In 2015, Nathaniel began 6th grade at B.D. Billinghurst Middle School in Reno, Nevada. This meant he would be subjected once again to a room full of children he had never met before, but this time his parents had a plan.

To ease the transition, the Newman’s came up with a plan to have Nathaniel write a letter to his classmates explaining his condition, but also that he was as normal as any of them. In the letter Nathaniel told his classmates that he had three dogs and liked Pokemon and Star Wars. In the letter they also included a current picture of Nathaniel in the hope of avoiding any first day shock, but they also included a copy of the book “Wonder”. “Wonder” by RJ Palacio, a novel published in 2012 has sold more than 5 million copies and been translated into 45 languages. The book is based around a little girl that Palacio had the chance encounter with, with severe facial deformity. This was when Nathaniel adopted the nick-name “Wonderboy”.

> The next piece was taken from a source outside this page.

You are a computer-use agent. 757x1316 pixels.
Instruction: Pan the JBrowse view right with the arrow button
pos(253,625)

After nearly 60 surgeries, Nathaniel’s parents make the agonising decision to meet with surgeons at Seattle Children’s Hospital to perform radical surgery to open up Nathaniel’s airway enough to finally remove his trach. This meant, that Dr Richard Hopper, the Chief surgeon at the hospitals Craniofacial centre, would have to rearrange the bones in Nathaniel’s face. Children with a tracheostomy live in constant fear of this small plastic tube becoming dislodged or blocked with mucous, which can be life threatening. It is a very stressful existence for a patient and their family, especially in very young children. Having a tracheotomy also makes important life experiences such as swimming, playing contact sports, or even sometimes speaking or swallowing more challenging and occasionally impossible.”

As with all Nathaniel’s surgeries prior, his father would carry his son into the operating room. “It never gets easier. Putting your son on a metal table, surrounded by things that are going to cut him open,” Russel is quoted saying.

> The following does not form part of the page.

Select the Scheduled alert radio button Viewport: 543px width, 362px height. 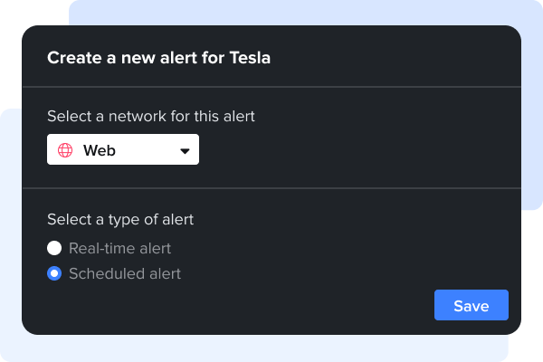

During the 12-hour surgery doctors separated Nathaniel’s skull from his face and moved it into the correct position, anchoring the bones in place with a metal halo that would remain attached to his head for three months. When Nathaniel woke up, his jaw was wired shut to the halo and he could not eat or speak. Attached to that halo were tiny turning devices that Russel and Magda were required to screw three times a day to continue the excruciatingly slow process of moving Nathaniel’s face.

The whole process had the Newman’s second guessing if they had in fact made the right decision for their son. In August of 2016, doctors finally removed the metal halo from Nathaniel’s head. The day they had long been waiting for finally arrived. Nathaniel’s tracheostomy was removed. He was able to breathe through an unobstructed airway for the first time in nearly 13 years. In 30 seconds, the tracheostomy that had been with Nathaniel his whole life was gone, and the hole in his neck was patched up with a simple bandage.

After thirteen years living with the trach, the struggle and perseverance finally paid off, and a dream was now a reality.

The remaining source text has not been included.